I labridi pulitori (Labroides dimidiatus), pesci della barriera corallina, hanno dimostrato di possedere un livello di intelligenza sorprendente, paragonabile ad alcuni comportamenti umani. Uno studio recente ha rivelato che questi pesci utilizzano uno specchio per valutare le proprie dimensioni corporee prima di decidere se ingaggiare un combattimento con altri pesci.
Cinque anni fa, i ricercatori hanno scoperto che il labro pulitore è in grado di riconoscersi allo specchio, superando così il “test dello specchio”, un metodo comunemente utilizzato per misurare la consapevolezza di sé negli animali.
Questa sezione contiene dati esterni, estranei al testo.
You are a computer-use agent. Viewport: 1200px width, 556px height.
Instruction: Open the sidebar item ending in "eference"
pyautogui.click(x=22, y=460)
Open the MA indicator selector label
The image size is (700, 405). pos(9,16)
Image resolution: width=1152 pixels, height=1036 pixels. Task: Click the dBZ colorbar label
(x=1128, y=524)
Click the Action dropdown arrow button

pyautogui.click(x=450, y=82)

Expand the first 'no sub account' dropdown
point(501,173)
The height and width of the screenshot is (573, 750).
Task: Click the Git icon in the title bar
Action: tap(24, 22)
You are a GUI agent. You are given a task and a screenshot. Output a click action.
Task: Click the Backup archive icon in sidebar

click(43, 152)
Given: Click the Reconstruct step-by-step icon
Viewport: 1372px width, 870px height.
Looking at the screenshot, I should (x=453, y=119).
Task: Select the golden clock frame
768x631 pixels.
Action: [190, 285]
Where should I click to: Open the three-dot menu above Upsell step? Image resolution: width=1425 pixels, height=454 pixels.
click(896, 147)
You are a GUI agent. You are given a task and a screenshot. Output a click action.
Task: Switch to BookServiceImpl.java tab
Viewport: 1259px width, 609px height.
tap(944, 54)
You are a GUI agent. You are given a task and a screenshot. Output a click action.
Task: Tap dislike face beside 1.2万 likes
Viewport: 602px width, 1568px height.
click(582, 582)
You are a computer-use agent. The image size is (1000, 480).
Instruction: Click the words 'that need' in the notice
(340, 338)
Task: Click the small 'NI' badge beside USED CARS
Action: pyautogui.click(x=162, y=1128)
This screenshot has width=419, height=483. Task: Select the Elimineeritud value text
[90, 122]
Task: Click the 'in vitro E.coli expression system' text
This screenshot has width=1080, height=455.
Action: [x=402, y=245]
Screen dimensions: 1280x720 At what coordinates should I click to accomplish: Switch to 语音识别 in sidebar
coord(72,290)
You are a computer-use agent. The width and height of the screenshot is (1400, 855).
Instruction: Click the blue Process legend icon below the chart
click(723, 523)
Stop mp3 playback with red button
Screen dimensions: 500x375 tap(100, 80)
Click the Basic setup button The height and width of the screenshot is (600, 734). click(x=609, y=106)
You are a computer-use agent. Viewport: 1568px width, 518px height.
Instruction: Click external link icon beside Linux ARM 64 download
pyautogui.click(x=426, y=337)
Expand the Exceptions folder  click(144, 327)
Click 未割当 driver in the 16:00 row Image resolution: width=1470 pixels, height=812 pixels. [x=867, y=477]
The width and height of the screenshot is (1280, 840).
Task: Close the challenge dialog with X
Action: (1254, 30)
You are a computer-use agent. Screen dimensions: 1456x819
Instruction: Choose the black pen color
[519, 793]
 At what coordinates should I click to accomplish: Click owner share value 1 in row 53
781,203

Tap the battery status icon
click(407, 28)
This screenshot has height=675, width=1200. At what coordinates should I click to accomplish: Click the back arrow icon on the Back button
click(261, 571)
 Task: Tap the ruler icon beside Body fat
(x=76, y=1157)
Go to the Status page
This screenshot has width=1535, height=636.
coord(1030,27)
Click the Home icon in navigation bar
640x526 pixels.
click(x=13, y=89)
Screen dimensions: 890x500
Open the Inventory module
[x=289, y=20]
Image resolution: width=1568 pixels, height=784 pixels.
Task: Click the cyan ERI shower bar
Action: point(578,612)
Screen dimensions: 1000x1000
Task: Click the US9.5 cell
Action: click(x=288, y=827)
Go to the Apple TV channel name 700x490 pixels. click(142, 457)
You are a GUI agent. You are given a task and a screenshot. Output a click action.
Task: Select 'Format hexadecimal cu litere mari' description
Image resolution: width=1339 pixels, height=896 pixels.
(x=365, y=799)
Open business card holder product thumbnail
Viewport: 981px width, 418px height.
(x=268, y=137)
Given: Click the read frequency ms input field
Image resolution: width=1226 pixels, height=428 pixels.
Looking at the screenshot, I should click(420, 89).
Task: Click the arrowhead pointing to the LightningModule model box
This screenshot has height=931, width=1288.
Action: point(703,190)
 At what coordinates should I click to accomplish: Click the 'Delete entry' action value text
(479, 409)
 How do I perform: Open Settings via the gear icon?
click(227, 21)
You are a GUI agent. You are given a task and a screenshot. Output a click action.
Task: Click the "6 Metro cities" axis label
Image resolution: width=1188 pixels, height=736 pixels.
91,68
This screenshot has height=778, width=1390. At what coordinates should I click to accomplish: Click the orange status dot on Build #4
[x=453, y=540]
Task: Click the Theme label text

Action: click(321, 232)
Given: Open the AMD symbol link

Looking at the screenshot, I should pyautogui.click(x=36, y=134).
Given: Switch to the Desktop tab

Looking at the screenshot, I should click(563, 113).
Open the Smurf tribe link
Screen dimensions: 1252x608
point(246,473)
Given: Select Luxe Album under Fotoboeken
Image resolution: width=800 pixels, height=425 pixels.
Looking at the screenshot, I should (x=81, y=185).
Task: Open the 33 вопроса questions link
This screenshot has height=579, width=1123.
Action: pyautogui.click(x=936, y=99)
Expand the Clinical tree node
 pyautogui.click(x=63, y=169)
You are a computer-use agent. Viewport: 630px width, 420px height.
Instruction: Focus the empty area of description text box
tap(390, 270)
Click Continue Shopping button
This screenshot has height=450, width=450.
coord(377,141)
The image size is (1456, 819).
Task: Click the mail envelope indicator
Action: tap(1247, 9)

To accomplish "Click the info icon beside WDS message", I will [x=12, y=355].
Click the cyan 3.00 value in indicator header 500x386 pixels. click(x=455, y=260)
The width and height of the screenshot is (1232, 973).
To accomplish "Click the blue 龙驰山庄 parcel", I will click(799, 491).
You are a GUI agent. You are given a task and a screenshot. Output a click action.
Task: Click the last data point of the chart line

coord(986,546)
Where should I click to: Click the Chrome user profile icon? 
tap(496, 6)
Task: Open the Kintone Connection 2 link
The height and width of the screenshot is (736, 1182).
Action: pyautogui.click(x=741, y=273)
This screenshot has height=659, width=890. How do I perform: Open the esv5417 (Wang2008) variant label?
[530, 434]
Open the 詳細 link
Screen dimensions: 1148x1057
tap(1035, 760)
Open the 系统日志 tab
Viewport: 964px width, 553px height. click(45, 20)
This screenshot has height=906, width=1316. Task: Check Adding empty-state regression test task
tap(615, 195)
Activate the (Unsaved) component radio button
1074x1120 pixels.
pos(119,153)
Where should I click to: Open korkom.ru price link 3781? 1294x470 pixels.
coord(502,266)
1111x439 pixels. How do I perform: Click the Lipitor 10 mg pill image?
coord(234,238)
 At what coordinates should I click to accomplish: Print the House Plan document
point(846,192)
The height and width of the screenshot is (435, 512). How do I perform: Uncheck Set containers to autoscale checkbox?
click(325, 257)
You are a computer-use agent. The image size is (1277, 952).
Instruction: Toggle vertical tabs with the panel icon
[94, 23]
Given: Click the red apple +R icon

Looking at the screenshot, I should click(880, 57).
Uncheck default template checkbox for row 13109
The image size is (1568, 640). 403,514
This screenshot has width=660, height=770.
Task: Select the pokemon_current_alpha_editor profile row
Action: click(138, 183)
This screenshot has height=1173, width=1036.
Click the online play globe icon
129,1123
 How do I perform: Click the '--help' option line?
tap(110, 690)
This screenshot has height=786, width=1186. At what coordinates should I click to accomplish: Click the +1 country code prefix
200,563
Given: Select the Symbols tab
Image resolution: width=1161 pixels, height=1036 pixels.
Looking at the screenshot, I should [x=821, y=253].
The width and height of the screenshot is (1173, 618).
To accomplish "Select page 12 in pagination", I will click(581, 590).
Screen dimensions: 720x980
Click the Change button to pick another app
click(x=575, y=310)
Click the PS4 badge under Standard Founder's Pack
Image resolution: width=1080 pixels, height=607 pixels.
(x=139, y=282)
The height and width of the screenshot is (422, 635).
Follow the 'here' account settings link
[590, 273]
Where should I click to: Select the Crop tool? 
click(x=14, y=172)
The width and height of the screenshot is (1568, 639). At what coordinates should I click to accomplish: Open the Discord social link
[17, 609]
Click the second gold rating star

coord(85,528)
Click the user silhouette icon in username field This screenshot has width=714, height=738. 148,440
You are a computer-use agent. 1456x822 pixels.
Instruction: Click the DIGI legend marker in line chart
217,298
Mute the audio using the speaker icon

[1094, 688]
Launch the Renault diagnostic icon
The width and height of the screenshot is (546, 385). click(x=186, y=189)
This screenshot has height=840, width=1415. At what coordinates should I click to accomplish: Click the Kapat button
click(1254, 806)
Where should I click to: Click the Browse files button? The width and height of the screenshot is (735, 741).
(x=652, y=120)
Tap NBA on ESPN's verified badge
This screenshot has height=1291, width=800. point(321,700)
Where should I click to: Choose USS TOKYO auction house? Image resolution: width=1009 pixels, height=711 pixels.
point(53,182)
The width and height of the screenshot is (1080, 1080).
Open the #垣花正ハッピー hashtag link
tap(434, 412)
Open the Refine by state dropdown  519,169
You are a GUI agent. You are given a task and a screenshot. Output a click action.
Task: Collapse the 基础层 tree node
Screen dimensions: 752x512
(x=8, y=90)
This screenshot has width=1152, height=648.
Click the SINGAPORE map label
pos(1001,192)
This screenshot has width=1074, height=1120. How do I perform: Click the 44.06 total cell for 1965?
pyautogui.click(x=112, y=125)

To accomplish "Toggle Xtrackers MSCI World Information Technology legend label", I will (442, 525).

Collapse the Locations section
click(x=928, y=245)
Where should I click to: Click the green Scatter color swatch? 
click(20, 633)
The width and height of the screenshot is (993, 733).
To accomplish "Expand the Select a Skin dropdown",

Ma lo studio pubblicato questa settimana su Scientific Reports ha svelato qualcosa di ancora più sorprendente: i labridi utilizzano lo specchio come strumento decisionale.
In esperimenti condotti all’Università Metropolitana di Osaka, i ricercatori hanno esposto i pesci a immagini di rivali più grandi o più piccoli. Quando i pesci vedevano solo l’immagine, attaccavano i loro avversari indipendentemente dalle dimensioni. Tuttavia, quando veniva introdotto uno specchio, i labridi diventavano più cauti e decidevano di confrontarsi solo con avversari più piccoli.
Questo comportamento dimostra che i pesci confrontano il proprio riflesso con l’immagine del rivale, utilizzando una rappresentazione mentale delle loro dimensioni. L’acquario era diviso in modo tale che i pesci non potessero vedere contemporaneamente il riflesso e la fotografia del rivale, il che ha portato i ricercatori a concludere che i labridi stessero effettivamente creando un’immagine mentale di sé stessi.
Secondo Taiga Kobayashi, capo della ricerca, questa capacità decisionale è sorprendente, dato che i pesci si sono evoluti in un ambiente naturale privo di specchi. Questa scoperta solleva domande su come i pesci abbiano sviluppato l’abilità di utilizzare uno specchio, suggerendo che potrebbero essere più intelligenti di quanto si pensasse.
Guardarsi allo specchio prima di attaccare un avversario potrebbe essere una strategia vincente anche per gli esseri umani, ma la domanda rimane: quante persone lo fanno davvero?